Required work
Determine how many lines in the entries below contain "Given", and output only that number.

*** Opening of Data to process ***

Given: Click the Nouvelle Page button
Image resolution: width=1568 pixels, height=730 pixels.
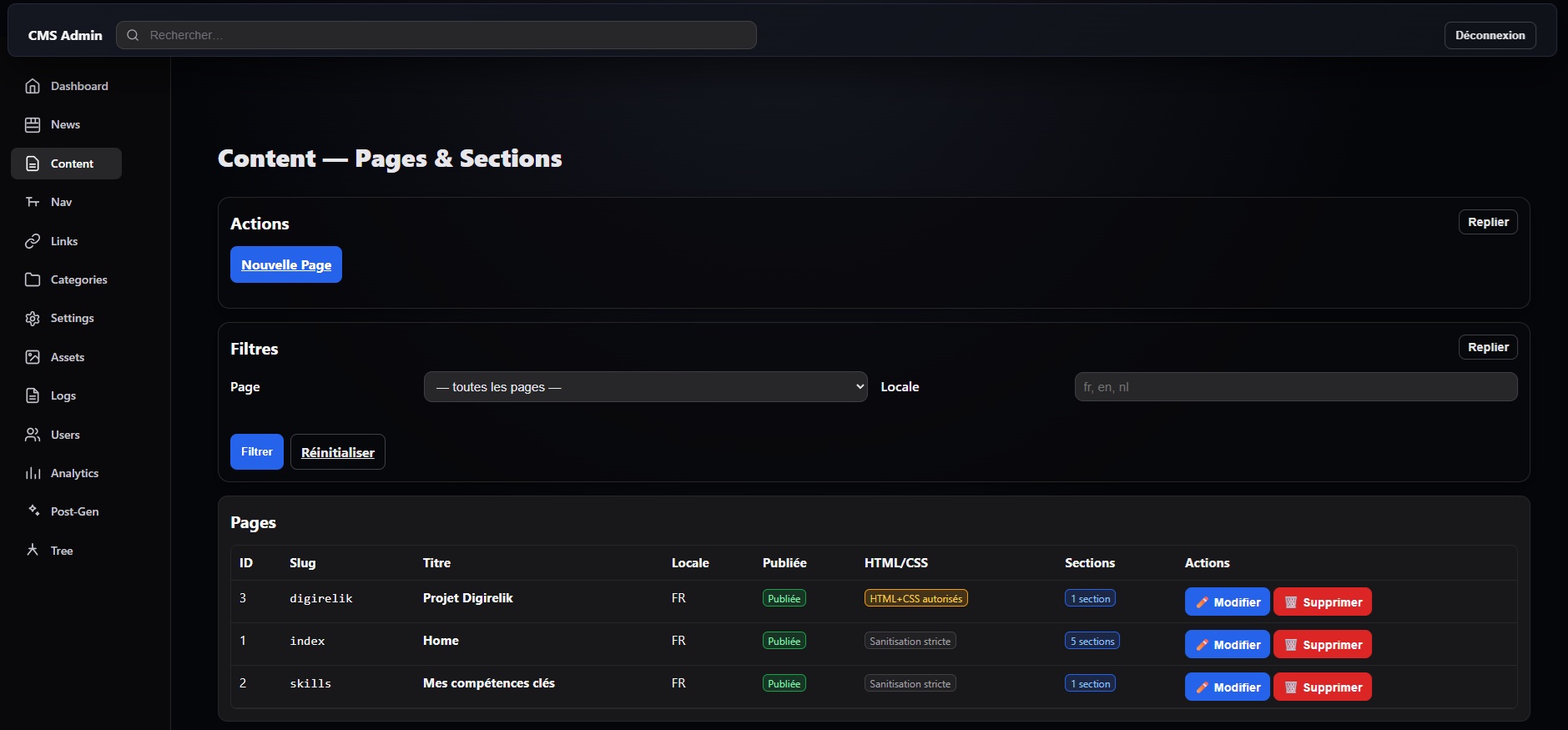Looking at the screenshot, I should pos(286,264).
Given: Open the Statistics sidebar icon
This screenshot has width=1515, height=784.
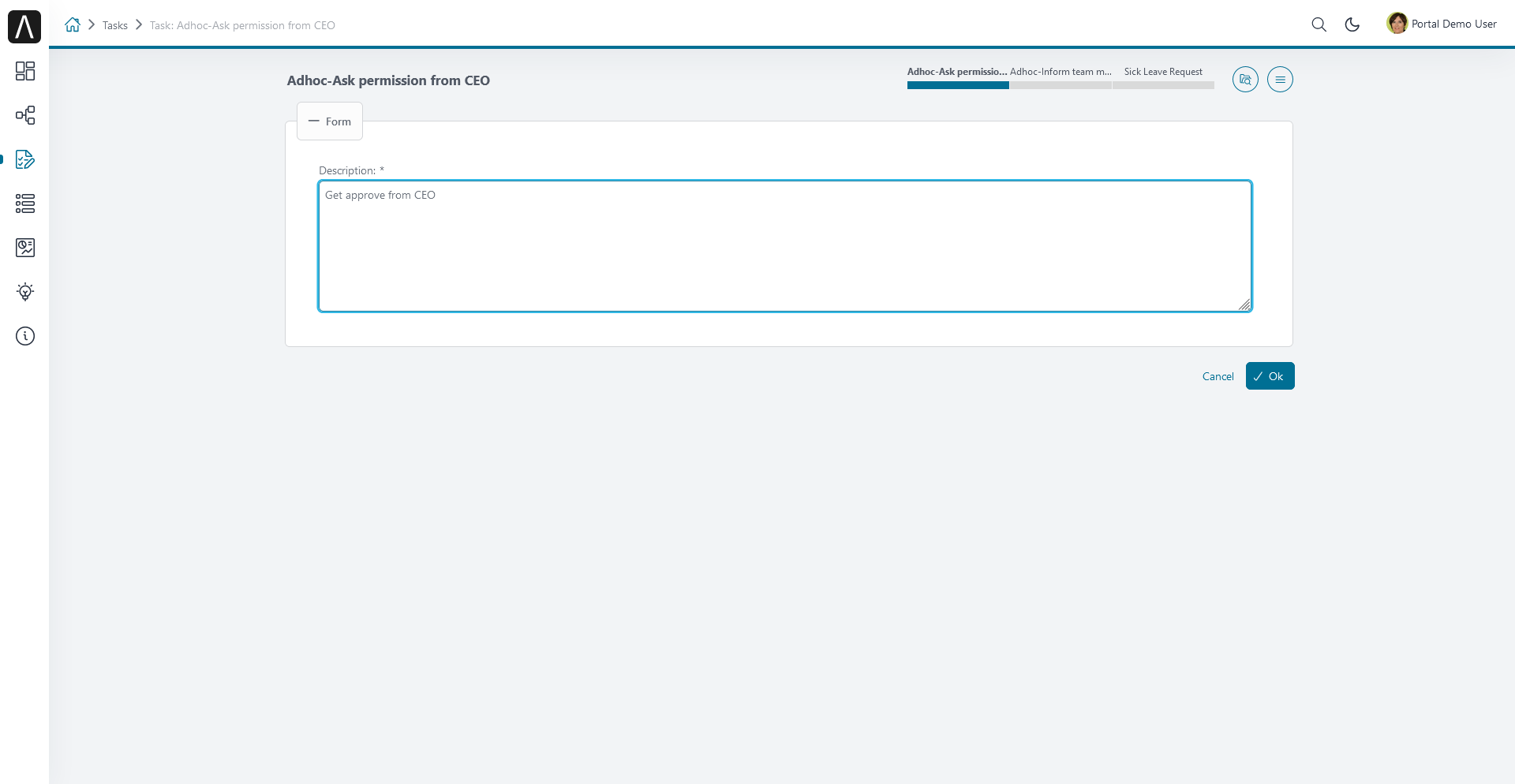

*** Close of Data to process ***

Reply to the task
2